La Guelaguetza desde el cerro y la infancia
Crónica de un lunes eterno: La Guelaguetza desde el cerro y la infancia
Por: Armando Andrade Vasquez
Julio no era solo el mes de las vacaciones, sino el anuncio de algo más grande: la llegada del Lunes del Cerro, como lo conocíamos en aquel Oaxaca de los años 70 y 80. Para nosotros, niños y niñas de barrio, la fiesta no era solo una tradición; Era una aventura que marcaba el alma.
El domingo anterior comenzaba la magia. Después de misa en la iglesia del Carmen, entre castillos de fuegos artificiales y el aroma del atole de chocolate sin exceso de azúcar, saboreábamos empanadas y memelitas. Con el estómago y el corazón llenos, nos íbamos a dormir temprano, sabiendo que al día siguiente nos esperaba el cerro… y la fiesta.
La madrugada del lunes, acompañadas de tías, hermanos, primos y vecinos, emprendíamos la caminata rumbo a la Rotonda de las Azucenas. No llevábamos bloqueador, ni repelente, ni teléfonos, ni cámaras; solo un sombrero, una chamarra, comida casera, agua… y muchas ganas. Eran otros tiempos. Más sencillos. Más humanos.
Para mí, con apenas 10 años, caminar esos cuatro kilómetros era una hazaña. Pero valia la pena. Llegar al cerro, extender un mantel en el suelo, sacar las canastas y desayunar, las memelitas, salsa de chicharrón, talludas, quesillo, bajo el sol era parte del ritual. La travesía abría el apetito, y la comida sabía a gloria. Y eso era apenas el inicio.
Mi tía Maga —que en paz descanse— nos guiaba entre los puestos que subían por las escaleras del Fortín. Comíamos de todo: chicharrones, palomitas, cocos, cuajinolotes, mangos en vinagre, arroz con leche, agua de chilacayota, tejate y, por supuesto, los inolvidables piedrazos de Oaxaca. Yo, niño feliz, pensaba que eso era lo mejor del Lunes del Cerro.
Pero entonces sonaba la chirimía… y el cerro entero despertaba.
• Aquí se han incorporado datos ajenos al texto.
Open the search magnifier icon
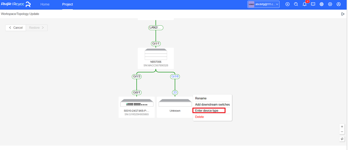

Venían las Chinas Oaxaqueñas, la Tortolita Cantadora de Huautla, las chilenas de Pinotepa, los sones de Pochutla, el Jarabe Mixe, y, al fondo, la canción Mixteca. Ese momento era sagrado para mi familia, ya que somos ascendientes de la tierra del sol, lloraban mis tías con el pañuelo en mano, conmovida por la fuerza de la música y la identidad mixteca. Luego, la alegría regresaba con Flor de Piña, con sus trajes coloridos, y lo imponente de los penachos con la Danza de la Pluma.
Era entonces cuando el sol se despedía. El cielo se nublaba, y como cada año, Tláloc lloraba con nosotros. Caían unas gotas, suaves pero constantes, como si la lluvia también sintiera que la Guelaguetza llegaba a su fin. Los árboles se convertían en refugio para los que llegaron más temprano y alcanzaron lugar debajo de los arboles del cerro y los que no teníamos cobijo de un árbol, hacia de dos o nos mojábamos y corríamos a las escaleras a cobijarnos en los frondosos arboles de laurel que allí están hasta la actualidad y son testigos de los lunes del cerro, y cada familia se organizaba para regresar a casa, empapada pero muy contenta.
Antes de bajar, había una última parada. Cortábamos las azucenas que crecían silvestres en el Fortín. Por eso, a ese lugar le decíamos con cariño la Rotonda de las Azucenas, antes de que se llamara oficialmente Auditorio Guelaguetza.
Volvíamos a casa llena: de comida, de música, de cultura, de orgullo y sentimientos de pertenencia.
Y aunque haya pasado el tiempo, para quienes lo vivimos, ese lunes nunca terminó.
Ahora no se siente esa hermandad que se tenia cuando era un encuentro espiritual no un evento comercial.
Por eso en mi corazón siempre estará el lunes del cerro, con la tía Maga.